▶ [Exercise objective] Below are entries; copy exactly, and only, the lines from the one containing "You are a computer-use agent." through their final line, leaving out pictures.

▶ [Data extract]

##########

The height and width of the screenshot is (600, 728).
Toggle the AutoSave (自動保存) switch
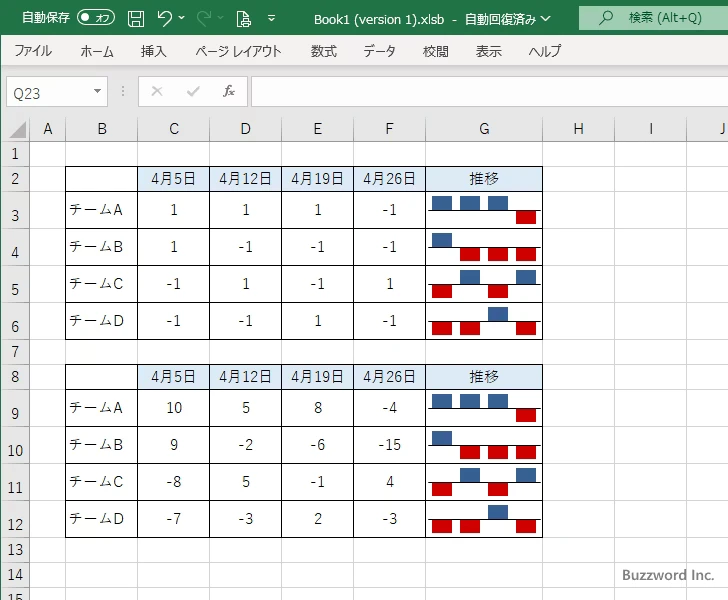(x=96, y=18)
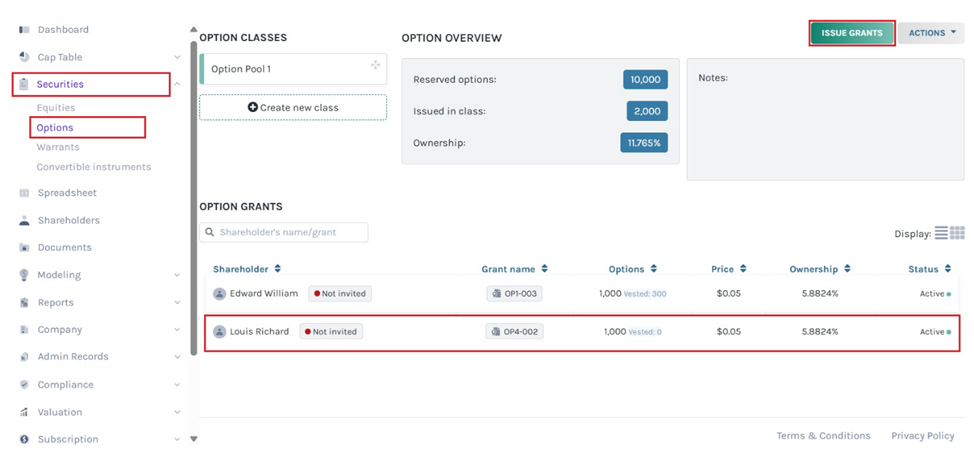Click the Dashboard icon in sidebar
The height and width of the screenshot is (453, 974).
pos(24,30)
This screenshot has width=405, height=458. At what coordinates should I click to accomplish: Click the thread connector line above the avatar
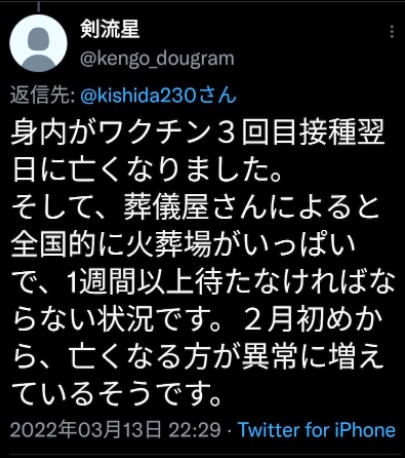[x=39, y=6]
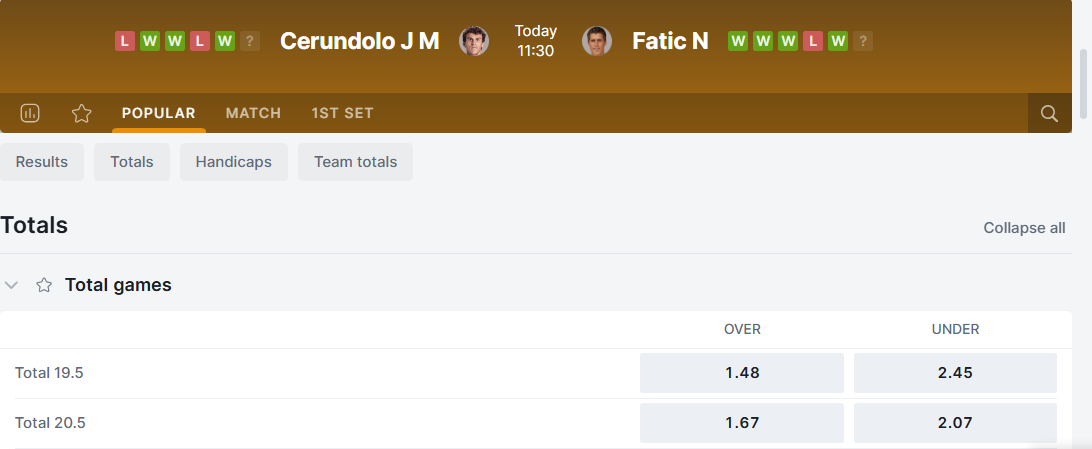The height and width of the screenshot is (449, 1092).
Task: Select the POPULAR tab
Action: coord(159,113)
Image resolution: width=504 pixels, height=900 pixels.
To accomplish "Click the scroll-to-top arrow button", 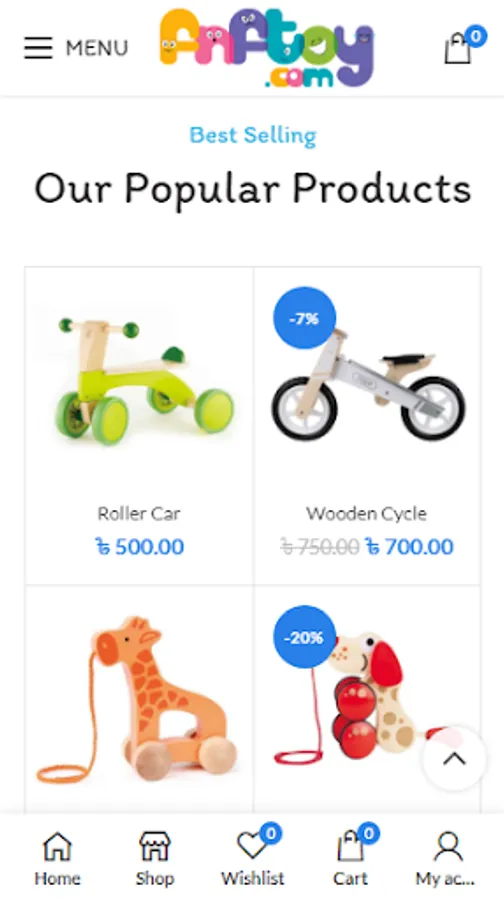I will 454,759.
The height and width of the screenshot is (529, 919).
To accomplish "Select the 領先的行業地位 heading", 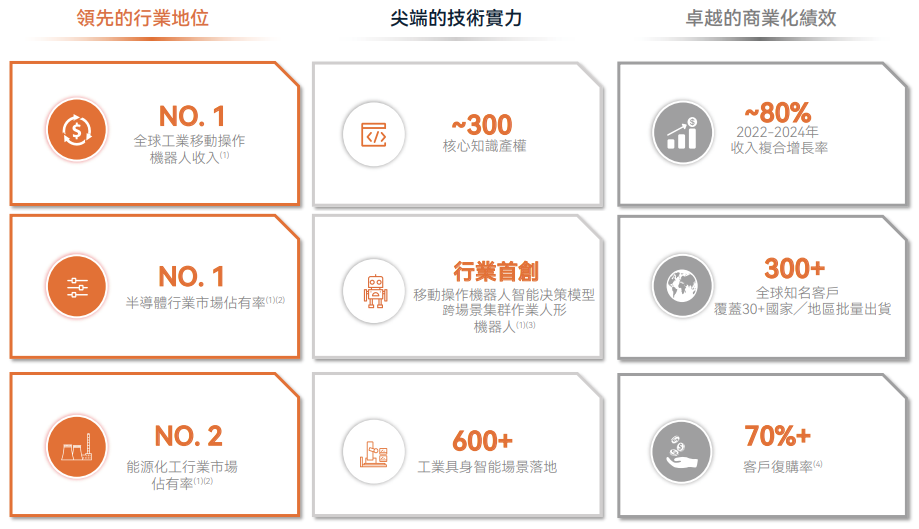I will (142, 18).
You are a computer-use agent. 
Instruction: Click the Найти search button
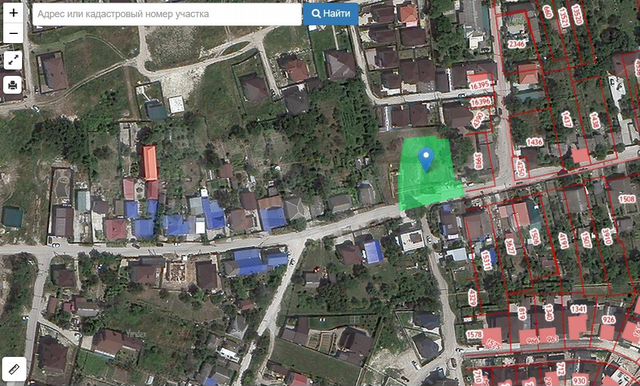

##########

▶ [Response box]
You are a computer-use agent. 
Instruction: Click the Найти search button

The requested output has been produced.